TASK REQUIREMENTS
In the records that follow, find the line with "PÁGINA PRINCIPAL (192, 281)"; from there, retype every line exactly through the line with "Assassin’s Creed Black", which also belongs to the answer.
(INPUT DATA begins)
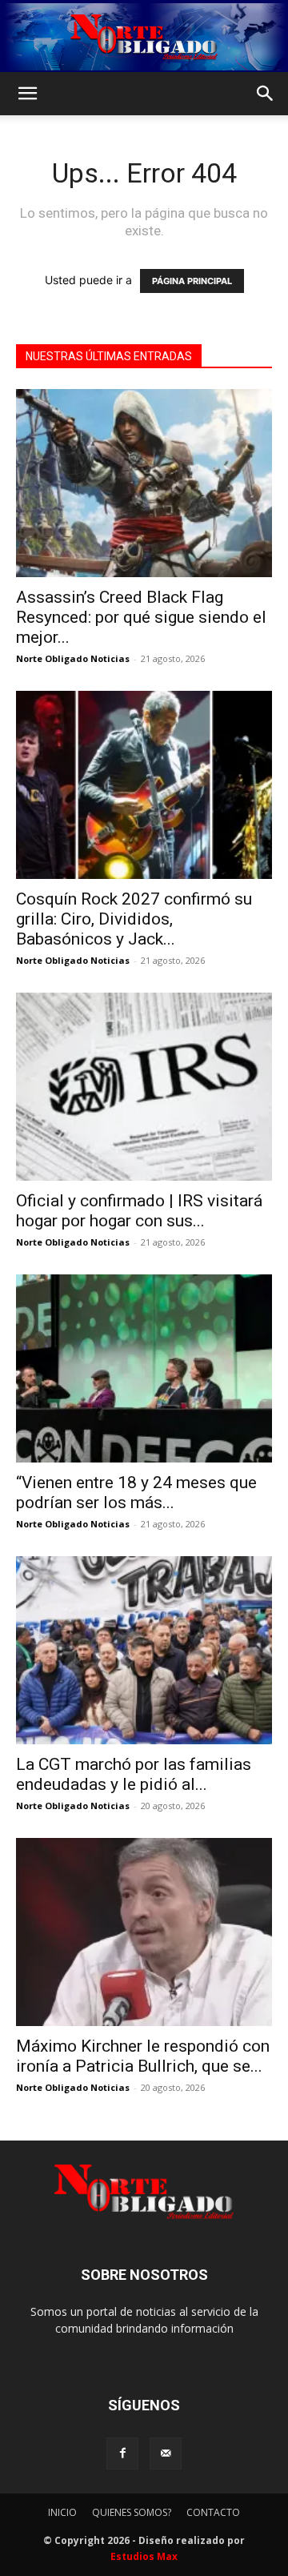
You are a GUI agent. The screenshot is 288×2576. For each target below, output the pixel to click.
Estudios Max (144, 2556)
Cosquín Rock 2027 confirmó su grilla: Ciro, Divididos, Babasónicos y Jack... (134, 919)
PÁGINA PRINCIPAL (192, 281)
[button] (27, 93)
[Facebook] (122, 2454)
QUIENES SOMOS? (131, 2512)
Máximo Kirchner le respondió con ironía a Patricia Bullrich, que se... (143, 2056)
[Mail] (166, 2454)
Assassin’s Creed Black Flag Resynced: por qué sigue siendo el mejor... (141, 617)
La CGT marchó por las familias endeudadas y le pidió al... (133, 1774)
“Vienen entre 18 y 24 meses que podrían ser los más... (136, 1492)
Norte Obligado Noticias (73, 658)
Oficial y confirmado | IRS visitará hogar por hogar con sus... (139, 1210)
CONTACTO (213, 2512)
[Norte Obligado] (144, 36)
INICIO (62, 2512)
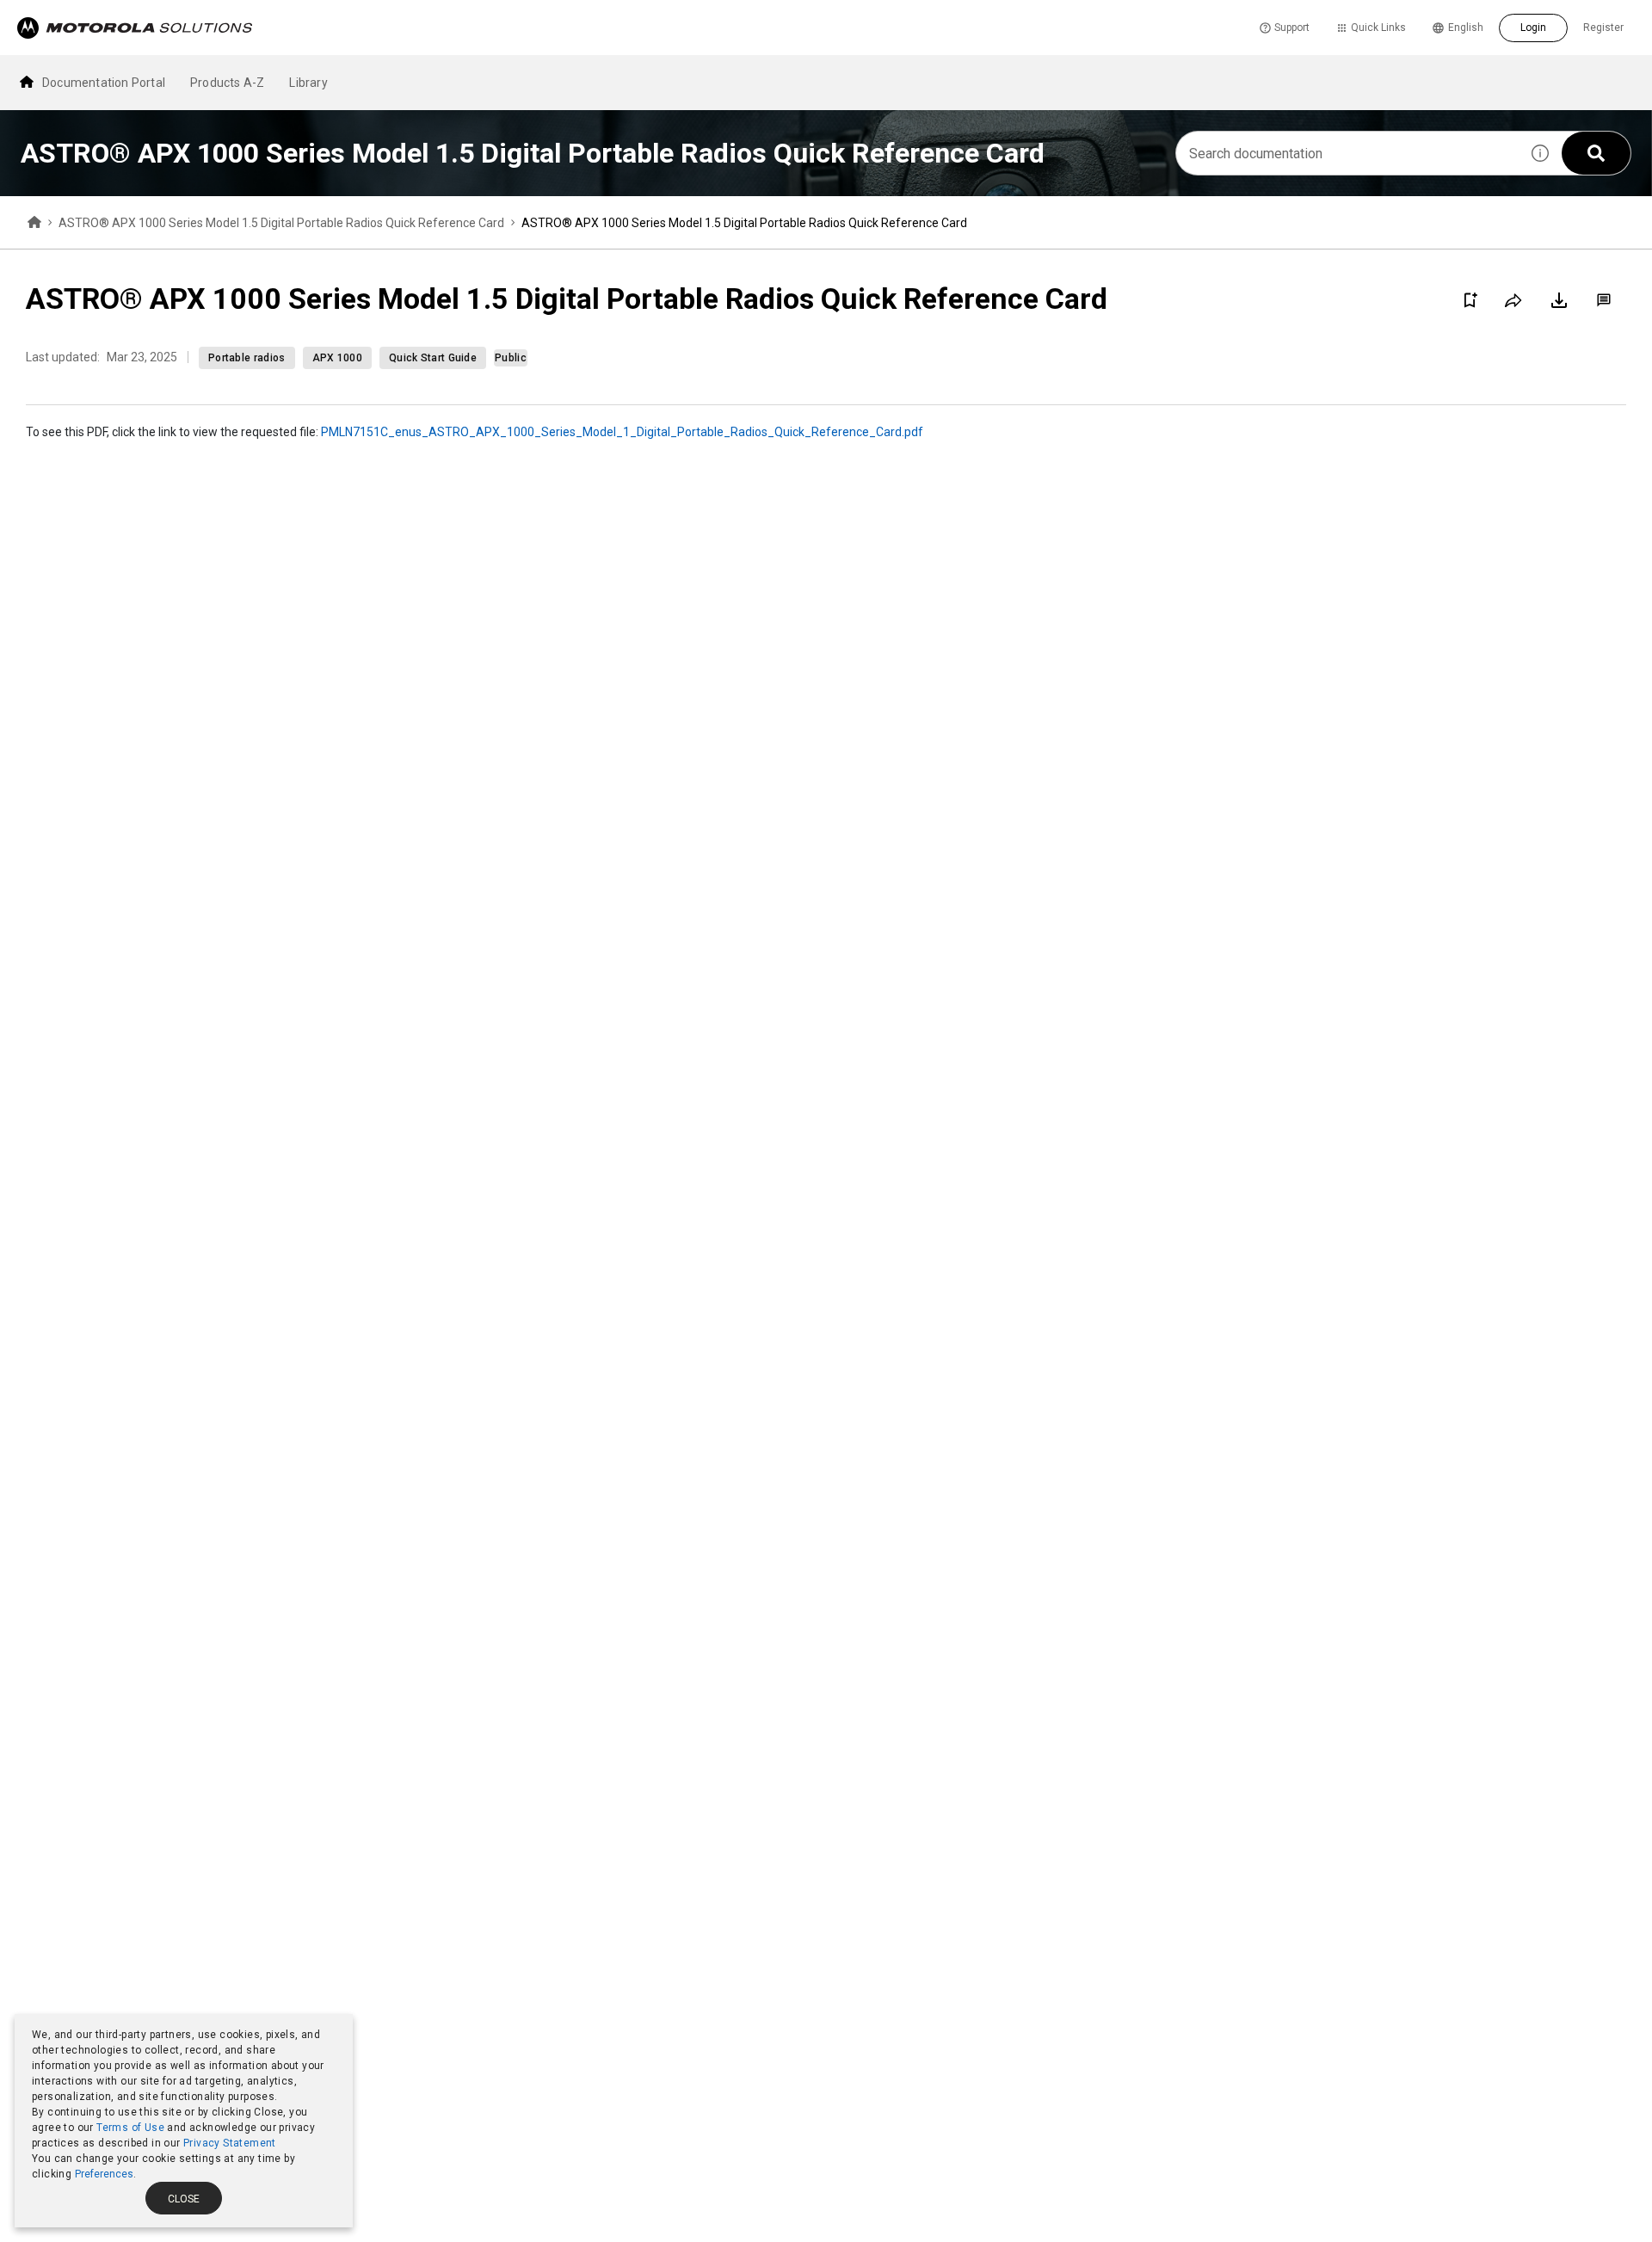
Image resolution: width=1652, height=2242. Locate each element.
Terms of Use (130, 2128)
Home (34, 223)
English (1465, 28)
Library (308, 82)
(INPUT DATA ends)
SOLVED PROBLEM
PÁGINA PRINCIPAL (192, 281)
[button] (27, 93)
[Facebook] (122, 2454)
QUIENES SOMOS? (131, 2512)
Máximo Kirchner le respondió con ironía a Patricia Bullrich, que se... (143, 2056)
[Mail] (166, 2454)
Assassin’s Creed Black Flag Resynced: por qué sigue siendo el mejor... (141, 617)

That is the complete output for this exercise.